I did all that and it didn't connect, then I looked back a few mins later and it acted like it was connecting but then got stuck on acquiring address.


----------



## 2xg (Aug 5, 2009)

Hello,

Are you able to connect directly to the Modem or Router by using a Network Cable?

Have you tried booting to a Safe Mode with Networking and see if you are able to wireless connect?

Also, you may try uninstalling/reinstalling your Wireless ethernet adapter if you have not DONE this yet, here's a simple guide:

Click on Start, right click My Computer => Properties => Hardware tab => Device Manager => find your Network Adapters and expand it. Right click on the Wireless Adapter and choose Uninstall. To reinstall, right click anywhere on any Device, then choose Scan for hardware changes. Normally your Windows will do a Plug N play auto install for you, but just in case you might have your CD driver ready.
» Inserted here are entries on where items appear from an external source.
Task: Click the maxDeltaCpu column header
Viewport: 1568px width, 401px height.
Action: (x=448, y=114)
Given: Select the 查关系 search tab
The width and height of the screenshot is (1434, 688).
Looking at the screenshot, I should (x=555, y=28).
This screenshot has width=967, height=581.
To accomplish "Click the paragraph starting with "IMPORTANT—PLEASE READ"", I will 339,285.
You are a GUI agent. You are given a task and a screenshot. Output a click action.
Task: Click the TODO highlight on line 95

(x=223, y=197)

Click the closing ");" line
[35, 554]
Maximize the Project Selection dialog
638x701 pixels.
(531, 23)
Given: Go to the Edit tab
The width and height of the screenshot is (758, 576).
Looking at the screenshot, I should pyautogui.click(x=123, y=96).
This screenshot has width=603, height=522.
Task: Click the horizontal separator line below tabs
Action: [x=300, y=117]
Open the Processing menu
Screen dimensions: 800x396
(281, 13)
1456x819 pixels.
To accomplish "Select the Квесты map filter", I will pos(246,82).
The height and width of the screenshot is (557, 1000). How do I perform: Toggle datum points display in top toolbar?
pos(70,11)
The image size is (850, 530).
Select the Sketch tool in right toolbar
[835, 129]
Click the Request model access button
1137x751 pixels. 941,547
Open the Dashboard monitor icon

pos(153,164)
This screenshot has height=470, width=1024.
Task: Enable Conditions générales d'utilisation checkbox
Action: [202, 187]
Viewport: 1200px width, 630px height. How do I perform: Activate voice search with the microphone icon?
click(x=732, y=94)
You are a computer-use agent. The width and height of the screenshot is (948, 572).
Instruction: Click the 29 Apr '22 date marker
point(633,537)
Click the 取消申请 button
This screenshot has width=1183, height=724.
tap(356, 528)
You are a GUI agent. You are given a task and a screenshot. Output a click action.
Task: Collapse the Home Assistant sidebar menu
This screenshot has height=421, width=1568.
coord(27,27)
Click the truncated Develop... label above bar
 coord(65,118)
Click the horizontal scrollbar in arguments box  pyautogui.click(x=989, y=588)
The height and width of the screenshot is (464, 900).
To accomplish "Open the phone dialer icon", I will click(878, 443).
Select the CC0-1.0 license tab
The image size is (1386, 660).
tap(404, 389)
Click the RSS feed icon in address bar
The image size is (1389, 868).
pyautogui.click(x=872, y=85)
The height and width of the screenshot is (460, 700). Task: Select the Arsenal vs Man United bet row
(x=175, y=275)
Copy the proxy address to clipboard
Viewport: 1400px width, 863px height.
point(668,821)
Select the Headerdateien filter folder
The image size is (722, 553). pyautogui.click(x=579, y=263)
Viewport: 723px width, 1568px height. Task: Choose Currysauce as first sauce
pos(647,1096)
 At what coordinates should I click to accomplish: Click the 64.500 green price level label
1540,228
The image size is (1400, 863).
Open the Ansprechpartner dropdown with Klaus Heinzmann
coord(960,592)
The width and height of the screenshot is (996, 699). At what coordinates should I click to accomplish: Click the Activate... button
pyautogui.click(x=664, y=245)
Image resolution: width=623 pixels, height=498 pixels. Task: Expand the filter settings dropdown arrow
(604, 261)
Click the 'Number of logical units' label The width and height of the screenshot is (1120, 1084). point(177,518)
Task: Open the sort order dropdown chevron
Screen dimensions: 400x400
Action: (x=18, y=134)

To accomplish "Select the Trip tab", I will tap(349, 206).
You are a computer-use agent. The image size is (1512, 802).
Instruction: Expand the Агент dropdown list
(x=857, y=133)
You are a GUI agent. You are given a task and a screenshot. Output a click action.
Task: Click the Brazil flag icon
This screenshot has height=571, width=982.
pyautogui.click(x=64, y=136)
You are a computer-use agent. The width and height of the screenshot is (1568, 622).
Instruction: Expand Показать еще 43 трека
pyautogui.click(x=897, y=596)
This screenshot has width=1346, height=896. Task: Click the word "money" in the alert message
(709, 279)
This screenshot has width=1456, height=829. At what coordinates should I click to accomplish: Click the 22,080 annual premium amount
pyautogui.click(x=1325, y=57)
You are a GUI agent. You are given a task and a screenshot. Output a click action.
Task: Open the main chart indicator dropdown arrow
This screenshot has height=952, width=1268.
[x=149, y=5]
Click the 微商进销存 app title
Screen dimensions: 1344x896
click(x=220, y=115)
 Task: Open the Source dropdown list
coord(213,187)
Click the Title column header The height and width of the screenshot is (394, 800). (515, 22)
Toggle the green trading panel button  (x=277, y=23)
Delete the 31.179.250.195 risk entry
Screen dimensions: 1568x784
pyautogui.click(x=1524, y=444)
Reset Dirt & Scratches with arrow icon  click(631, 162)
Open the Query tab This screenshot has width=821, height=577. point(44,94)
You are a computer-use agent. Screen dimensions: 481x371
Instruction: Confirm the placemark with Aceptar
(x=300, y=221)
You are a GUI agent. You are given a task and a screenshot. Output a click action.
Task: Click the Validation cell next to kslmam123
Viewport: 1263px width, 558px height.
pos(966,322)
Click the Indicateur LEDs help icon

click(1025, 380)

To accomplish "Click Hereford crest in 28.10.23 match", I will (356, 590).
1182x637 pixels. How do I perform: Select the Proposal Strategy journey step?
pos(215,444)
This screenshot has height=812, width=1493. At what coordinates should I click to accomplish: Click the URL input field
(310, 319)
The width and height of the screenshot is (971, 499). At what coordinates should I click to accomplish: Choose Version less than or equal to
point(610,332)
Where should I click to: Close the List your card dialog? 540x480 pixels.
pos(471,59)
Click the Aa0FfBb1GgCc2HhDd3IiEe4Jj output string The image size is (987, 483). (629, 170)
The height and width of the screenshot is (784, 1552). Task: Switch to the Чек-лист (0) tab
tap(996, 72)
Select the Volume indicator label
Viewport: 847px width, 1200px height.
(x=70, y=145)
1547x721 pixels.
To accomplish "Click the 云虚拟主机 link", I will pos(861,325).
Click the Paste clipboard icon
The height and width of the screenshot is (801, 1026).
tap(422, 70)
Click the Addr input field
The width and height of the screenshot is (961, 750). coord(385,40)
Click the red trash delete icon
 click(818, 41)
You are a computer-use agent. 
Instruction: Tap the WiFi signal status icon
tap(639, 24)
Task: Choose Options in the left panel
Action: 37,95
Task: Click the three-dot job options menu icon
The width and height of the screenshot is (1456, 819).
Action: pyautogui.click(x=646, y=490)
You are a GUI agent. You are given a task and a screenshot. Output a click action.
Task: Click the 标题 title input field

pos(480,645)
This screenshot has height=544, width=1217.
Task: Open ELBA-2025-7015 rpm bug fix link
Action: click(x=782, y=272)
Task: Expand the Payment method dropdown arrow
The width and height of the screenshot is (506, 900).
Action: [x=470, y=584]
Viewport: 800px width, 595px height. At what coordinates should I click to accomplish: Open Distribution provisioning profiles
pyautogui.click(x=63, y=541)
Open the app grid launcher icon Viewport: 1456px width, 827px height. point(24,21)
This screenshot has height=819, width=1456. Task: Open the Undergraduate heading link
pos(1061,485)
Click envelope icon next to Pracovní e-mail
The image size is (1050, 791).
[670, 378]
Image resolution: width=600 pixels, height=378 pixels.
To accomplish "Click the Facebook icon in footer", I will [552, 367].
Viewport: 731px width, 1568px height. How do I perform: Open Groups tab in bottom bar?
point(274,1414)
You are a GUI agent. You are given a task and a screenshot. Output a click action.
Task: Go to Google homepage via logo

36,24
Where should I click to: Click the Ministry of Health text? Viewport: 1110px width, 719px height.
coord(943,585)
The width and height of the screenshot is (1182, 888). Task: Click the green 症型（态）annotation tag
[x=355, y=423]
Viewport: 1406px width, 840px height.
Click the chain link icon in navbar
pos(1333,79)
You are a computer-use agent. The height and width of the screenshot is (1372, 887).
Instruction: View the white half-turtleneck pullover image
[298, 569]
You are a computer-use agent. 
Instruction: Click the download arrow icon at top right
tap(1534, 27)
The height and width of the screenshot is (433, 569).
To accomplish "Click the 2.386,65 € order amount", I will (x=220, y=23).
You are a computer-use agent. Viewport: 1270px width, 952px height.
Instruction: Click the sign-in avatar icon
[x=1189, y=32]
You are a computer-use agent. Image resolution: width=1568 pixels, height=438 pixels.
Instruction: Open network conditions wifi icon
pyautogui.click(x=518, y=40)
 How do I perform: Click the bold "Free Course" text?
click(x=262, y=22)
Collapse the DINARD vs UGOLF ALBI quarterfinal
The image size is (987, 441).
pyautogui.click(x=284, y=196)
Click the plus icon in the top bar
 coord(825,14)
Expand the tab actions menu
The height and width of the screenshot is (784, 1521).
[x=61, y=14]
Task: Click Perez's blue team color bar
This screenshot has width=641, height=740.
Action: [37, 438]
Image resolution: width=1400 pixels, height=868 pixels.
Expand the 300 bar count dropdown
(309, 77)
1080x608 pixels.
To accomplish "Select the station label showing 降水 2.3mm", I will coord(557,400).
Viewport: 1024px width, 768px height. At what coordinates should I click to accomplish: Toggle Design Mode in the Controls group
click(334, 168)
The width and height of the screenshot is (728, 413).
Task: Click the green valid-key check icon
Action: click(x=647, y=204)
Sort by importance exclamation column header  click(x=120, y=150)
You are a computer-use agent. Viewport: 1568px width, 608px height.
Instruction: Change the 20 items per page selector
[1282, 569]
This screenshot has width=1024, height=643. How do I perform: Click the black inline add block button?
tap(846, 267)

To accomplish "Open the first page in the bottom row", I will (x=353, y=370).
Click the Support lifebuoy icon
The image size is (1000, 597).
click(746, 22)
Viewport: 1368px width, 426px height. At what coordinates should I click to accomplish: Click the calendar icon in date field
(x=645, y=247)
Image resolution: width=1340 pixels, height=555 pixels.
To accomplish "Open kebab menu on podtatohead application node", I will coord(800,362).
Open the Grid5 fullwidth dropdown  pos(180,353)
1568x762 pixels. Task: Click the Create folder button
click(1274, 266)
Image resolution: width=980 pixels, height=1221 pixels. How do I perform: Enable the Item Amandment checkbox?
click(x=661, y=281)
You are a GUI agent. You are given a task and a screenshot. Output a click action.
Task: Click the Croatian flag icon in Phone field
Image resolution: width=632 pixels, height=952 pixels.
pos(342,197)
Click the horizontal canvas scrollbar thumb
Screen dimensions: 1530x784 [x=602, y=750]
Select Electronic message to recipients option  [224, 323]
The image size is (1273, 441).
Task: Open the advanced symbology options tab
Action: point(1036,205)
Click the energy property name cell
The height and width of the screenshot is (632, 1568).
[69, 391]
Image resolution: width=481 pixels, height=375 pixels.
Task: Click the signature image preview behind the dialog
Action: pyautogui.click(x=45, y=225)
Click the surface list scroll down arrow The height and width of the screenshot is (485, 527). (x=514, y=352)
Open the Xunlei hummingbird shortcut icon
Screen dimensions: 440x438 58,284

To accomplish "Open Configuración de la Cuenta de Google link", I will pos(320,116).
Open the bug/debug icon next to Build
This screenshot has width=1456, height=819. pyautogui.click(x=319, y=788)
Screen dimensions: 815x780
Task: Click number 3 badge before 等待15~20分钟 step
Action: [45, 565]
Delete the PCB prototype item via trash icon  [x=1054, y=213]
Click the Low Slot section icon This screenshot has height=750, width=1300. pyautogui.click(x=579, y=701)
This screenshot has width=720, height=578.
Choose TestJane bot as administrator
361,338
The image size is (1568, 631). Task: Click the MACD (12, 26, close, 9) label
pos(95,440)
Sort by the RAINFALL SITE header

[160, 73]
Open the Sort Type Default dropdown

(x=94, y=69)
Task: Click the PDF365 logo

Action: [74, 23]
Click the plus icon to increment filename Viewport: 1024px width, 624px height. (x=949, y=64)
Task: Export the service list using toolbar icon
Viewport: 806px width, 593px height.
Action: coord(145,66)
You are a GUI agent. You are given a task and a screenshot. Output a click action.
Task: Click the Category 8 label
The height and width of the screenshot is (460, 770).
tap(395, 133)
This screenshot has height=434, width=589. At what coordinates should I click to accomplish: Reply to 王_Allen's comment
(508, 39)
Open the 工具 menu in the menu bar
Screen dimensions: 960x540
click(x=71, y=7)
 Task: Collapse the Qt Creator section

If re-install didn't help at all, I'd consider replacing your wireless ethernet adapter and look for something like this one =>http://www.amazon.com/TRENDnet-108M...?ie=UTF8&s=electronics&qid=1264284808&sr=8-11


----------



## tehlibbyness (Jan 23, 2010)

Yes, it works when I plug directly into the router or modem. I tried safe mode again just to be sure and it acts the same way.

I don't have a Wireless adapter but a wireless card, I don't know if that makes a difference or not. I went ahead and uninstalled/reinstalled it, results were the same.

It did manage to connect with limited to no connectivity, so I tried to repair it and it got stuck on renewing the IP address.


----------



## 2xg (Aug 5, 2009)

From previous posts I detect a bad wireless card, there are wireless ethernet cards, USB wireless adapters that you can buy for under $20, if you want to go this route which I do recommend.


----------